EXERCISE: In the records below, find the line that contains "This screenshot has" and the line that contains "Where should I"; write out exactly those two lines and everything between them, without the pictures.

DATA TO PROCESS section start

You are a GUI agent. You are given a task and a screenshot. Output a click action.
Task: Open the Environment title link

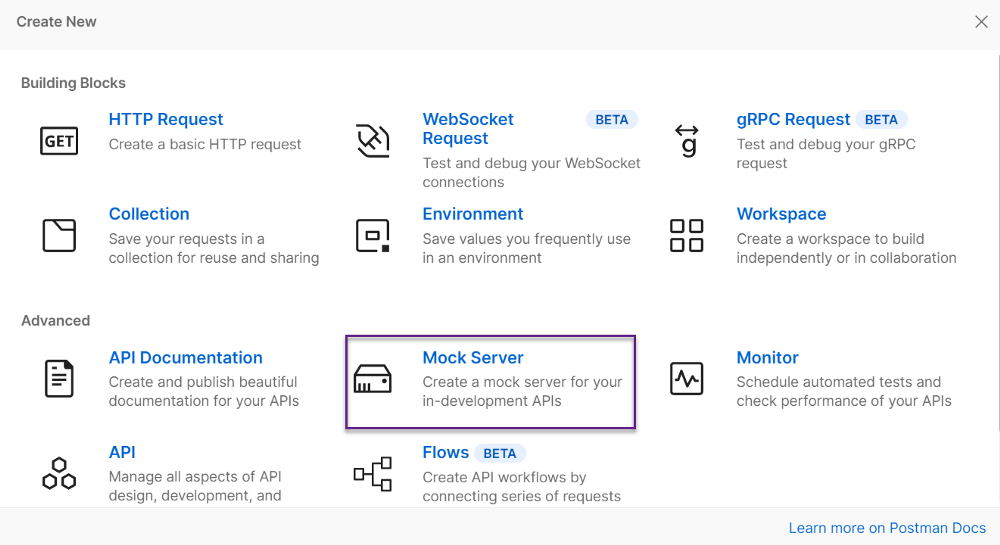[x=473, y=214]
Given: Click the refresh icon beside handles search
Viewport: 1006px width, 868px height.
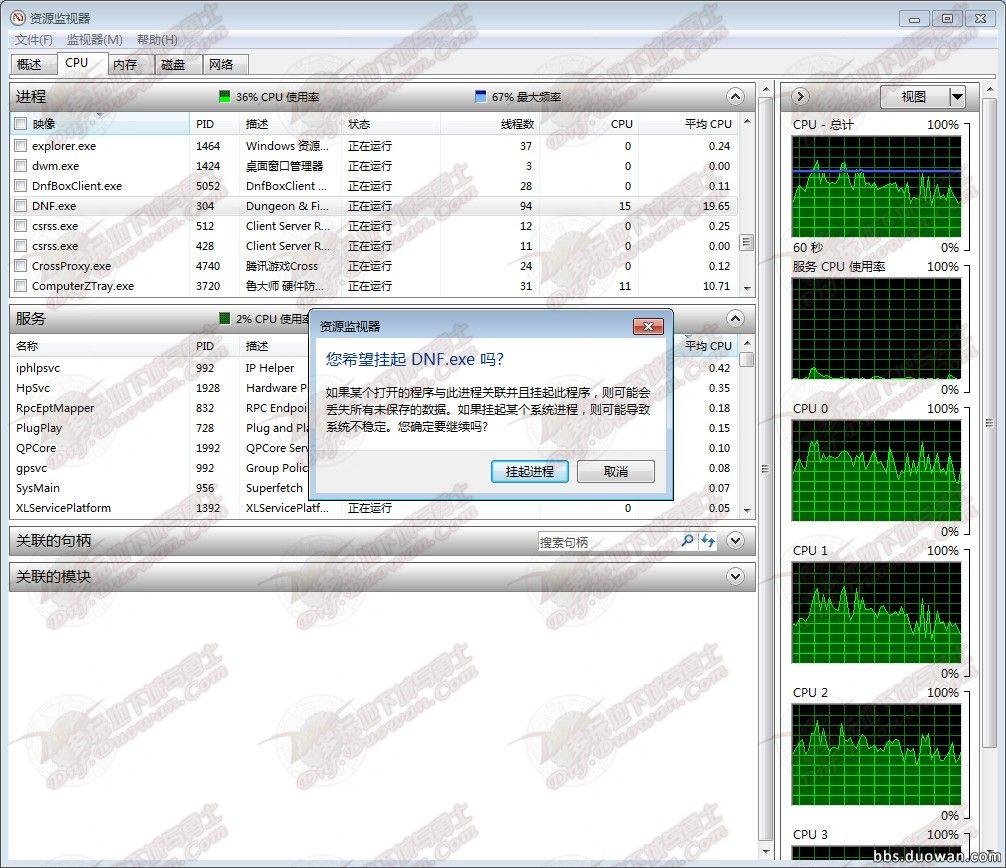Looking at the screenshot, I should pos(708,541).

DATA TO PROCESS section end
DATA TO PROCESS section start

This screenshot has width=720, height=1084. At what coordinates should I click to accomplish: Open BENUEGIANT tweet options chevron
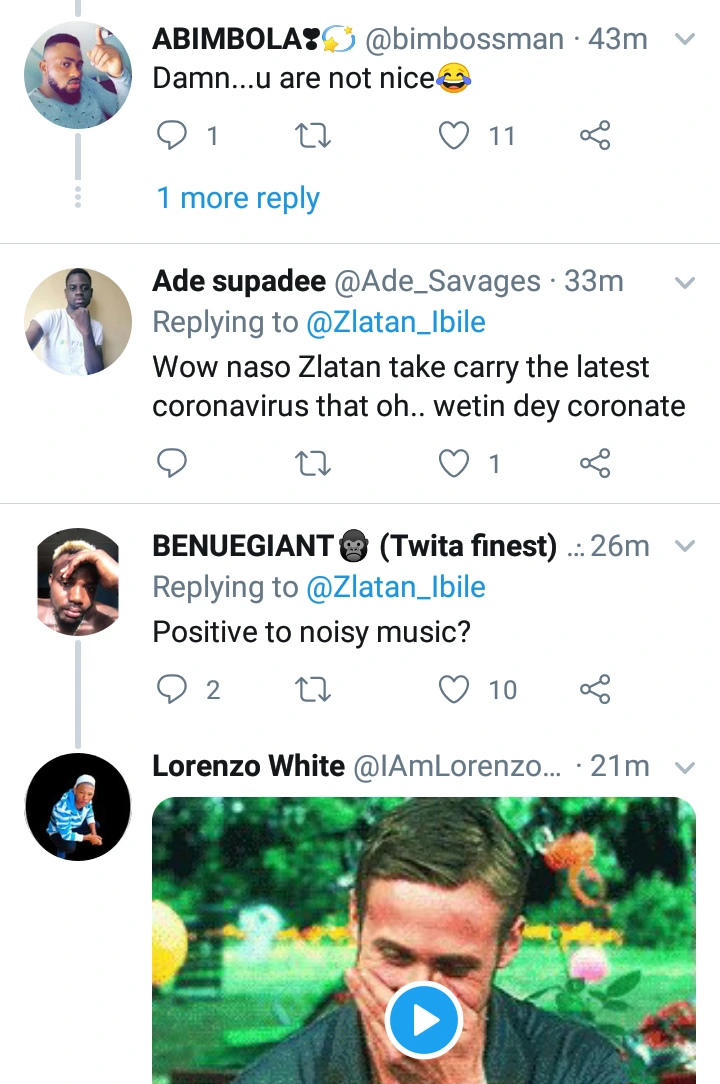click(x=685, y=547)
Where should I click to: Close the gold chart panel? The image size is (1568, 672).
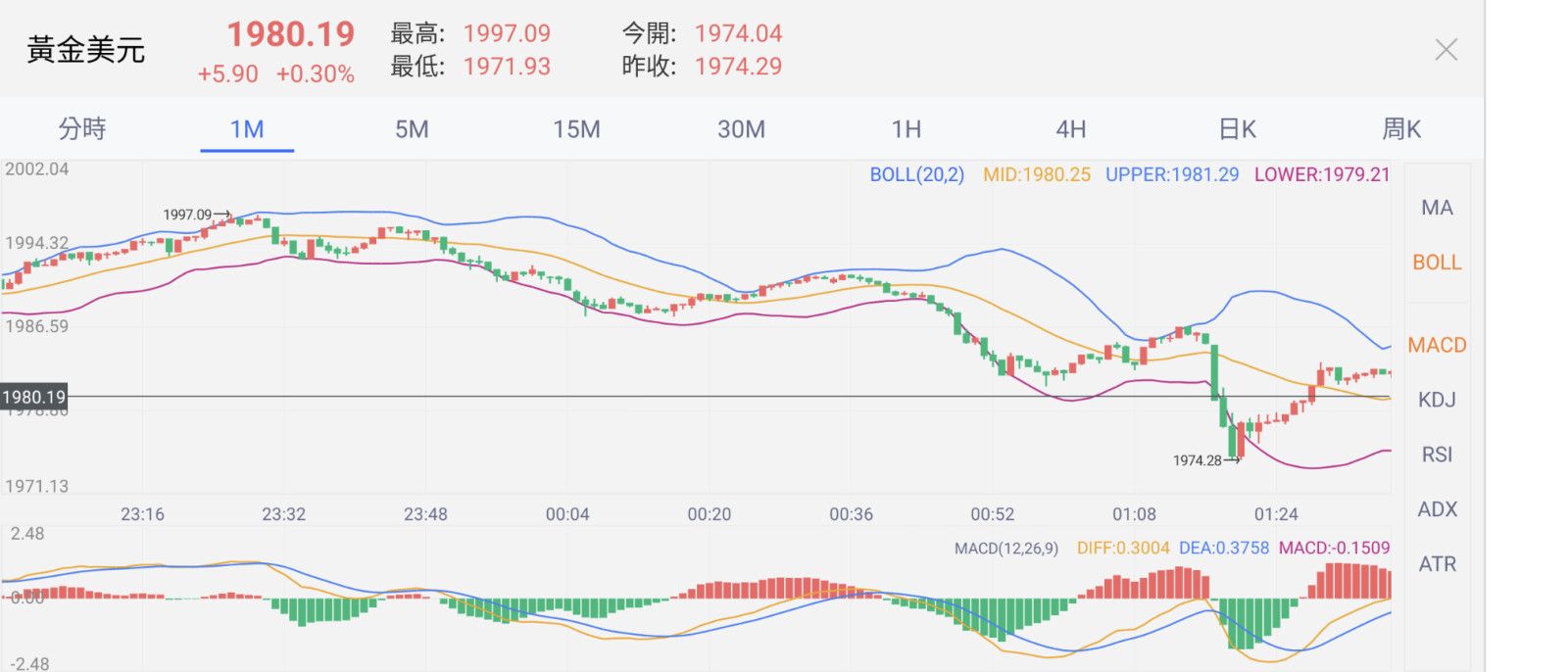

DATA TO PROCESS section end

TASK ANSWER:
This screenshot has width=720, height=1084. At what coordinates should I click to accomplish: Open BENUEGIANT tweet options chevron
click(x=685, y=547)
Where should I click to: Close the gold chart panel? The image size is (1568, 672).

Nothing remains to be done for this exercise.